_Directions_
Put every row below into a JSON list of strings, one string per line, leaving out any blank lines.

━━━━━━━━━━

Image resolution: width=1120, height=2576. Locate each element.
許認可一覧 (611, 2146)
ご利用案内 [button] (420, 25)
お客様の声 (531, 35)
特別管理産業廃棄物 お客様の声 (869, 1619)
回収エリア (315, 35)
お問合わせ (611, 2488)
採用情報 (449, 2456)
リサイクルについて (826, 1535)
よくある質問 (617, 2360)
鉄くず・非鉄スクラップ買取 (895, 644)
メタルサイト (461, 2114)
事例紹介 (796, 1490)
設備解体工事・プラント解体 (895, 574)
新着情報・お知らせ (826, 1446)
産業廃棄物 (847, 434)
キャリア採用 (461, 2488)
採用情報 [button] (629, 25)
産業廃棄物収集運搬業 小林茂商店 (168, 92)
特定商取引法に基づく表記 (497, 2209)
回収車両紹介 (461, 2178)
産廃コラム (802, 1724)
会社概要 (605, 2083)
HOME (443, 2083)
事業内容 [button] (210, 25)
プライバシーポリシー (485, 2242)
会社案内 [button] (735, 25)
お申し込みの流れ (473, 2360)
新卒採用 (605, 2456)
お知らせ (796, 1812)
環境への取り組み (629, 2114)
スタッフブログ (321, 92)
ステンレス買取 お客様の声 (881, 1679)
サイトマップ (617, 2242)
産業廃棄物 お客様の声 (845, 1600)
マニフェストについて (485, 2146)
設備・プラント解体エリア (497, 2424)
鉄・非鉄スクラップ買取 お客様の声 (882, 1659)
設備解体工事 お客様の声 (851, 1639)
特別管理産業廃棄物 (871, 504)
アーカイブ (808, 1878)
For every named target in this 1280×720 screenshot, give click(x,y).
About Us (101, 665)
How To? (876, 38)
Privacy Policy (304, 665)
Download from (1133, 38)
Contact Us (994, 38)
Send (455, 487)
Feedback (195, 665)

━━━━━━━━━━

_Written answer_
[
  "Image resolution: width=1120, height=2576. Locate each element.",
  "許認可一覧 (611, 2146)",
  "ご利用案内 [button] (420, 25)",
  "お客様の声 (531, 35)",
  "特別管理産業廃棄物 お客様の声 (869, 1619)",
  "回収エリア (315, 35)",
  "お問合わせ (611, 2488)",
  "採用情報 (449, 2456)",
  "リサイクルについて (826, 1535)",
  "よくある質問 (617, 2360)",
  "鉄くず・非鉄スクラップ買取 (895, 644)",
  "メタルサイト (461, 2114)",
  "事例紹介 (796, 1490)",
  "設備解体工事・プラント解体 (895, 574)",
  "新着情報・お知らせ (826, 1446)",
  "産業廃棄物 (847, 434)",
  "キャリア採用 (461, 2488)",
  "採用情報 [button] (629, 25)",
  "産業廃棄物収集運搬業 小林茂商店 (168, 92)",
  "特定商取引法に基づく表記 (497, 2209)",
  "回収車両紹介 (461, 2178)",
  "産廃コラム (802, 1724)",
  "会社概要 (605, 2083)",
  "HOME (443, 2083)",
  "事業内容 [button] (210, 25)",
  "プライバシーポリシー (485, 2242)",
  "会社案内 [button] (735, 25)",
  "お申し込みの流れ (473, 2360)",
  "新卒採用 (605, 2456)",
  "お知らせ (796, 1812)",
  "環境への取り組み (629, 2114)",
  "スタッフブログ (321, 92)",
  "ステンレス買取 お客様の声 (881, 1679)",
  "サイトマップ (617, 2242)",
  "産業廃棄物 お客様の声 (845, 1600)",
  "マニフェストについて (485, 2146)",
  "設備・プラント解体エリア (497, 2424)",
  "鉄・非鉄スクラップ買取 お客様の声 (882, 1659)",
  "設備解体工事 お客様の声 (851, 1639)",
  "特別管理産業廃棄物 (871, 504)",
  "アーカイブ (808, 1878)",
  "For every named target in this 1280×720 screenshot, give click(x,y).",
  "About Us (101, 665)",
  "How To? (876, 38)",
  "Privacy Policy (304, 665)",
  "Download from (1133, 38)",
  "Contact Us (994, 38)",
  "Send (455, 487)",
  "Feedback (195, 665)"
]